### Task directions
Look through the data below. Show each line where the string "Years" occurs.

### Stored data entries
----------------

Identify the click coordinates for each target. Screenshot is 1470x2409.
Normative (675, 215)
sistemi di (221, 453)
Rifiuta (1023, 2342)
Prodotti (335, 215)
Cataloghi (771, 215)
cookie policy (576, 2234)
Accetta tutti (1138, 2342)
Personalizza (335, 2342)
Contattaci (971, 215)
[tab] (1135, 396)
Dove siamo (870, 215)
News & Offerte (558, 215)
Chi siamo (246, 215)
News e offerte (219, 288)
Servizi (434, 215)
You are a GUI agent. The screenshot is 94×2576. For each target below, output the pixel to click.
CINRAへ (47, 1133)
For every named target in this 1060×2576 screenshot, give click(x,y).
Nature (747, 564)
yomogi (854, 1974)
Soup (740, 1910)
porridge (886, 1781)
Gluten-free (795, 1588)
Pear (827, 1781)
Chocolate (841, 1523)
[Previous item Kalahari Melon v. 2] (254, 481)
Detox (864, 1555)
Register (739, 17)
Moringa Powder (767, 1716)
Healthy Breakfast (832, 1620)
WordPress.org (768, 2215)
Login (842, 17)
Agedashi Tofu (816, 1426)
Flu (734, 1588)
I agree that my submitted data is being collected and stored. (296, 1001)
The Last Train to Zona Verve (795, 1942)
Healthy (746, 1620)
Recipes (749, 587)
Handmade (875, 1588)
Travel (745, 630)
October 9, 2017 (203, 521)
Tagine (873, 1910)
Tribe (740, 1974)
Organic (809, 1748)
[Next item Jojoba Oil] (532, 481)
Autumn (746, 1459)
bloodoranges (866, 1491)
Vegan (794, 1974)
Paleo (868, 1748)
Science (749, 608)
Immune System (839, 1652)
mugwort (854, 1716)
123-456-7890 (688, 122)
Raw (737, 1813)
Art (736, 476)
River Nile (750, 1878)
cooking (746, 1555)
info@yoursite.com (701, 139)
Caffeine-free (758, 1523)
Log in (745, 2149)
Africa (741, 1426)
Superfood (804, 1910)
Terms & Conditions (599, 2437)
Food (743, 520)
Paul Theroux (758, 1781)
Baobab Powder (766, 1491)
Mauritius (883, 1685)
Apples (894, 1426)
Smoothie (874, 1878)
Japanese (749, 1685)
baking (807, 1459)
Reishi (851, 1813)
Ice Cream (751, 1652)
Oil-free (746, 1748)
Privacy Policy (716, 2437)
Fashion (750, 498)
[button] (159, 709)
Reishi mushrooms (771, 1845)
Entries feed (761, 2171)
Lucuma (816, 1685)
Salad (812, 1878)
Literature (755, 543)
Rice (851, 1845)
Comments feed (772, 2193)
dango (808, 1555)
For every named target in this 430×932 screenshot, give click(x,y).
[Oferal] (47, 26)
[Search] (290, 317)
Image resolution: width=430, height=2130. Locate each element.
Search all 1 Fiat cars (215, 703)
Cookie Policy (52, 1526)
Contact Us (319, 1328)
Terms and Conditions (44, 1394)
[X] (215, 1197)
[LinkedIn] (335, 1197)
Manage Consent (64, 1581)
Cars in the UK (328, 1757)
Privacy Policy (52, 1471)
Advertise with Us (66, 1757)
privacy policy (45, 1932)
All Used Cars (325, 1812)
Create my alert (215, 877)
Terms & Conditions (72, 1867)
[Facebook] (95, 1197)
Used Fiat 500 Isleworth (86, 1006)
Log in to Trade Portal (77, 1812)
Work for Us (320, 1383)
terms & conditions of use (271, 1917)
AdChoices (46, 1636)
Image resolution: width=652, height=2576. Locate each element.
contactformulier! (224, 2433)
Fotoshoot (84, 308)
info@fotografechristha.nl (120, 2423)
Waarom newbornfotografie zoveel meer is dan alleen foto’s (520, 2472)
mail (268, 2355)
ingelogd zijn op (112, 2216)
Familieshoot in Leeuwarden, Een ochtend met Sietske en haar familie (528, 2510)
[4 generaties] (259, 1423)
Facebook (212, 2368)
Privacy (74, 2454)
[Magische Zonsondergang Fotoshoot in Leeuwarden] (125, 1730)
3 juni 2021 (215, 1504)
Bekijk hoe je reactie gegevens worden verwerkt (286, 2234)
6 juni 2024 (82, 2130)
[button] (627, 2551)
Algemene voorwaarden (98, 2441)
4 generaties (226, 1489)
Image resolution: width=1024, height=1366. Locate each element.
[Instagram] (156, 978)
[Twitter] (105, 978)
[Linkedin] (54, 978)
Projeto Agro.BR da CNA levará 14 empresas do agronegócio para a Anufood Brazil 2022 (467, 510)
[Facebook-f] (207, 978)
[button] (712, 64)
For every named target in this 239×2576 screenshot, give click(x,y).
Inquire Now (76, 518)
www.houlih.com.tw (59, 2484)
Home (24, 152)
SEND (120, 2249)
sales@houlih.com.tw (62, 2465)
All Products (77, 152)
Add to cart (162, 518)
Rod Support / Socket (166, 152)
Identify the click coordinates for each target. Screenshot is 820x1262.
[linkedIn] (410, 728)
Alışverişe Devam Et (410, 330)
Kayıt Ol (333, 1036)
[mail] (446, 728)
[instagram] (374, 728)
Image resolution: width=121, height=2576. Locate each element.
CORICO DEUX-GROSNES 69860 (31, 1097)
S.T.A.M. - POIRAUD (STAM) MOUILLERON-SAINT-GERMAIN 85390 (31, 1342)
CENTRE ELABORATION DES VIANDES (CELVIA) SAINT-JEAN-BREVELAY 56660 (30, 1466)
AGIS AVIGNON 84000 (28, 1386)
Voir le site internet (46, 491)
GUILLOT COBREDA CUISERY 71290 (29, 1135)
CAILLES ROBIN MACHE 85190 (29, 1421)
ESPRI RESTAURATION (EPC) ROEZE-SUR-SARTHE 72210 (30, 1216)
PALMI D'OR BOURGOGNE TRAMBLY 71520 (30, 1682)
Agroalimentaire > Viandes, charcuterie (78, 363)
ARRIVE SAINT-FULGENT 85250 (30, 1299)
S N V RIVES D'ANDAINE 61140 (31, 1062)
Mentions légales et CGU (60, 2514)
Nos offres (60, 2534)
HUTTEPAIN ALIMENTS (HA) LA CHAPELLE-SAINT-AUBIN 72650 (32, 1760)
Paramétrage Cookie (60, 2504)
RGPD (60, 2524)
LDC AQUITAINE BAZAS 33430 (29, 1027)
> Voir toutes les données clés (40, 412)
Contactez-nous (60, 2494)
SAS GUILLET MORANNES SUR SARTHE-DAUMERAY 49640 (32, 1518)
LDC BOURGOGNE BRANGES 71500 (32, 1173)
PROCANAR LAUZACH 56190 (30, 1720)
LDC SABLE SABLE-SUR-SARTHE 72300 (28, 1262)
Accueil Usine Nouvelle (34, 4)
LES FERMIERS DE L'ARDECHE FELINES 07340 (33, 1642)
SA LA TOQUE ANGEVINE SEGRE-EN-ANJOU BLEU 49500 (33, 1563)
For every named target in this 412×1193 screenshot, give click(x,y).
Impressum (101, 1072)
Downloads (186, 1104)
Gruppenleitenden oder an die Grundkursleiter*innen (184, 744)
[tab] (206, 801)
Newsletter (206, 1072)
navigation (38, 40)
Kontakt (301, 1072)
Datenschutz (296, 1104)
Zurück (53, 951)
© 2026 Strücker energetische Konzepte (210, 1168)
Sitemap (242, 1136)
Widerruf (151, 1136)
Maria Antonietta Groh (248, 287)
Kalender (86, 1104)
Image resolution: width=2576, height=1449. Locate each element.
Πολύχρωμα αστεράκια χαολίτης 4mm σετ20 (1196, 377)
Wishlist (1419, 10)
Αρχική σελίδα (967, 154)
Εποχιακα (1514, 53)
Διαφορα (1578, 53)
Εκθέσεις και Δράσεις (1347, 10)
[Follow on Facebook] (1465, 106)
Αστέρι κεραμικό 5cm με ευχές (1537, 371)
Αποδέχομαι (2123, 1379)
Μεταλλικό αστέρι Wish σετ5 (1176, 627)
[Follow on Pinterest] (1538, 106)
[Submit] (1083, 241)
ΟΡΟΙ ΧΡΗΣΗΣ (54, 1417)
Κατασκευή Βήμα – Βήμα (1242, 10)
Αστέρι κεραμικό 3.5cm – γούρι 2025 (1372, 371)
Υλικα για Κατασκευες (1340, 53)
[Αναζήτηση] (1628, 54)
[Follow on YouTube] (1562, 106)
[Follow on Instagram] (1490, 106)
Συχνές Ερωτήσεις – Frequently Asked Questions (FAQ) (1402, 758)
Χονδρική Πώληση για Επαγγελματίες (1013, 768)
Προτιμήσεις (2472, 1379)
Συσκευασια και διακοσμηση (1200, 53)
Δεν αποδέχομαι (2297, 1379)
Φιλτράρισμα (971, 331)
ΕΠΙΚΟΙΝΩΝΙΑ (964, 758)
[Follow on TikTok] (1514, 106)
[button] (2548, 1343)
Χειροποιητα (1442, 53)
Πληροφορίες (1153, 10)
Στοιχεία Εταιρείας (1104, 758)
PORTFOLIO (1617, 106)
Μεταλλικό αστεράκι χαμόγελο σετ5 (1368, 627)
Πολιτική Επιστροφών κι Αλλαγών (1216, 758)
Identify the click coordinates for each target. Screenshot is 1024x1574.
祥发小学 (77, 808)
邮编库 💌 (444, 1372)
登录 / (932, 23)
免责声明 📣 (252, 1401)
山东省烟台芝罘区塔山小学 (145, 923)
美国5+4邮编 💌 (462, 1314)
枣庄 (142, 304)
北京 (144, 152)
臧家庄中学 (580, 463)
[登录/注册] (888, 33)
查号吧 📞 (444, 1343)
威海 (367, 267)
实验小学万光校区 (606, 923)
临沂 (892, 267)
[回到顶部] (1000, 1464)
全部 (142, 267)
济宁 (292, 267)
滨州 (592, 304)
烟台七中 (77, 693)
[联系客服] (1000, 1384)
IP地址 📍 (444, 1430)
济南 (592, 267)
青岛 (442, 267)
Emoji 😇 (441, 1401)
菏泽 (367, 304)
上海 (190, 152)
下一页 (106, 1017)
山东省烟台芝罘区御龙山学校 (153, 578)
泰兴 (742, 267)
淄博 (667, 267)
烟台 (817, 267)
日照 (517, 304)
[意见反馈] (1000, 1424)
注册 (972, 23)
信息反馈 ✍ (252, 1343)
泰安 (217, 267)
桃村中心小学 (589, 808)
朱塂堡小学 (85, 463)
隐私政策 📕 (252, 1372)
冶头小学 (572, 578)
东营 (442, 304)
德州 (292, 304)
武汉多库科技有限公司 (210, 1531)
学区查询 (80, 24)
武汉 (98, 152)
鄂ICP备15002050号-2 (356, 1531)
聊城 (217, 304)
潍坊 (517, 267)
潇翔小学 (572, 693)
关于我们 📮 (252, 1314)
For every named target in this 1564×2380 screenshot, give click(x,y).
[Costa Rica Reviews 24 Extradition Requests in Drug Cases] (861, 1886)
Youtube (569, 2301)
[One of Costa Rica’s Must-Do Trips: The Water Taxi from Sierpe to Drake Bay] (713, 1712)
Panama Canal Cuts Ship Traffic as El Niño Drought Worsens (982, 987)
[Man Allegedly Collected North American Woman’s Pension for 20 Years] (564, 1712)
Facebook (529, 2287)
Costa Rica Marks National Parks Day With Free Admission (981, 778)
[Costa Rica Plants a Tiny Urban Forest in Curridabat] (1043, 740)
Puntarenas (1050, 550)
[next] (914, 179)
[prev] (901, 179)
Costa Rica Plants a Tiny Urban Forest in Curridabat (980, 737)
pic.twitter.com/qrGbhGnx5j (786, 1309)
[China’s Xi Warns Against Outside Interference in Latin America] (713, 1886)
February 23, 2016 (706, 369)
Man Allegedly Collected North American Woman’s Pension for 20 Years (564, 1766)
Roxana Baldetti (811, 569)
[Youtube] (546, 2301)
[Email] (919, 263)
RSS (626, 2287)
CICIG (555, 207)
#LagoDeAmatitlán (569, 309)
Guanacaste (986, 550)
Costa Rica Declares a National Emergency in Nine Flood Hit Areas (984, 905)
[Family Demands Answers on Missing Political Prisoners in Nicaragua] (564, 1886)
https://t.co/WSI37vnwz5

----------------

### Result below
[Man Allegedly Collected North American Woman’s Pension for 20 Years] (564, 1712)
Man Allegedly Collected North American Woman’s Pension for 20 Years (564, 1766)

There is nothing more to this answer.